Silverfrost Forums

Welcome to our forums

DANGLING FORTRAN POINTER

18 Nov 2017 5:02 #20805

I get an error message, dangling fortran pointer, with a section of code using mixed I*1 and character data. All arrays initialised to zero. They are allocated in the calling routine.

Case (1)

    do i=0,2
     do j=0,windows(id)%npix-1
      do k=0,windows(id)%nl-1

! *** FAILS HERE images1(i,j,k)=char(windows(id)%lut(ichar(images1(i,j,k)),i)) enddo call temporary_yield@ enddo enddo

I have not any pointers.

I have a version of the program, compiled in 2015, that works.

Anyone have an idea of what's wrong?

19 Nov 2017 1:18 #20808

Paul,

There is probably a bug in the compiler related to char or ichar, but to make it easier I would certainly try to clean it up: I would also change the DO loop order, so that memory is processed sequentially. For large images1 arrays this would be significant.

I assume you are transforming the colour palette, based on lut(0:255,0:2) Although the following is more verbose, I am sure it would not have a performance penalty.

  type win_dim
     integer npix
     integer nl
     integer lut(0:255,0:2)  ! colour palette transformation ?
  end type win_dim
  type (win_dim) :: windows(2)

  integer, parameter :: mx = 500
  integer, parameter :: my = 300
  character images1(0:2,0:mx,0:my), ch, cc(0:2)

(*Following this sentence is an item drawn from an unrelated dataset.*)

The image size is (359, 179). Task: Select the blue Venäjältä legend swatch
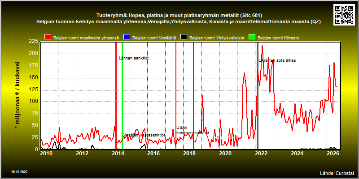pos(127,37)
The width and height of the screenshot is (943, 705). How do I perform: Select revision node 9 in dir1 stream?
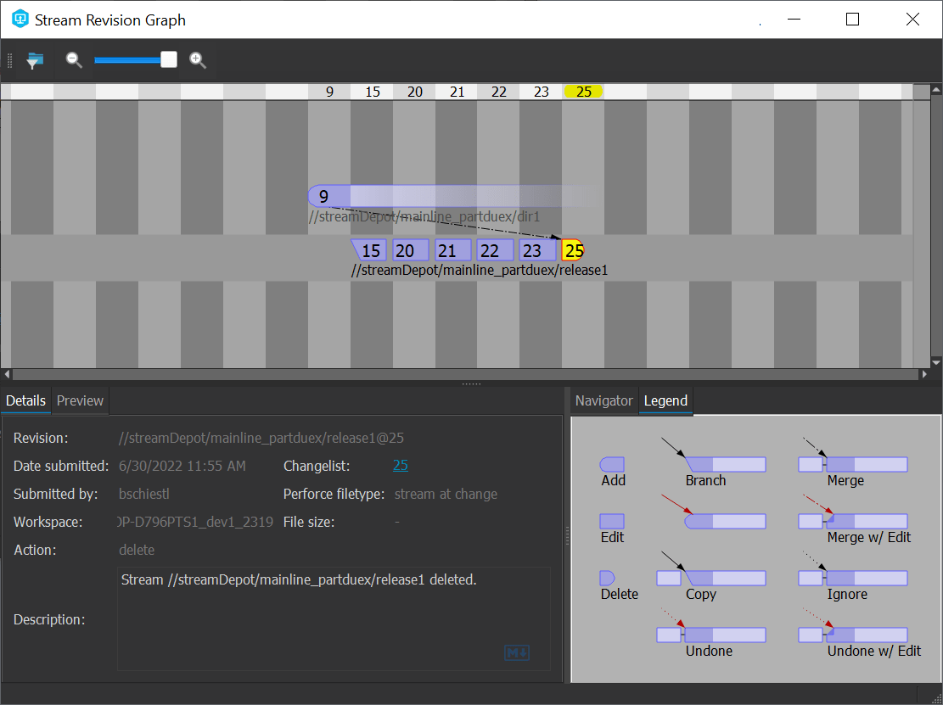(x=323, y=197)
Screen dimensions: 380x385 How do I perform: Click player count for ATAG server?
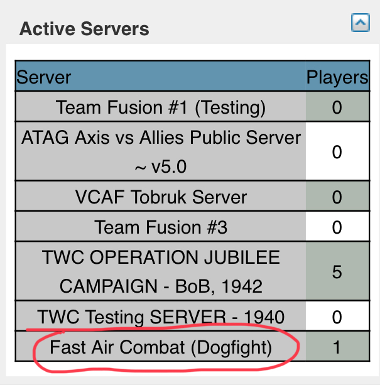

  integer id, i,j,k, ic,jc
!  
  id = 1
!  
  do k=0,windows(id)%nl-1 
    do j=0,windows(id)%npix-1 
! *** FAILS HERE images1(i,j,k)=char(windows(id)%lut(ichar(images1(i,j,k)),i)) 
      do i=0,2 
        ch = images1(i,j,k)           
        ic = ichar(ch)
        jc = windows(id)%lut(ic,i)
        images1(i,j,k) = char(jc)
      end do 
    end do 
    call temporary_yield@
  end do 

 end

I am wondering if you could change ch to cc(0:2) and lut(0:2,0:255) and replace the inner loop with array syntax, if that would help, although as I am assuming LUT is a transformation lookup array, that may not be easy; perhaps use : call LUT_transform ( images1(:,j,k), id )

20 Nov 2017 9:01 #20813

Paul

Please supply details of the user-defined type in this code so that the fragment can be compiled and run on its own.

20 Nov 2017 2:18 #20817

Dear John, Paul Thanks for answering my query. Yes, LUT is a colour table with 3 bands. I am trying to ersurrect some Fortran code that I had running in 2015; nowit won't work. I had suspected a compiler fault, but I am puzzled by the fact that the section of code that I quoted is now working and an image is written to the screen. Now it fails a few lines later with the dangling pointer error.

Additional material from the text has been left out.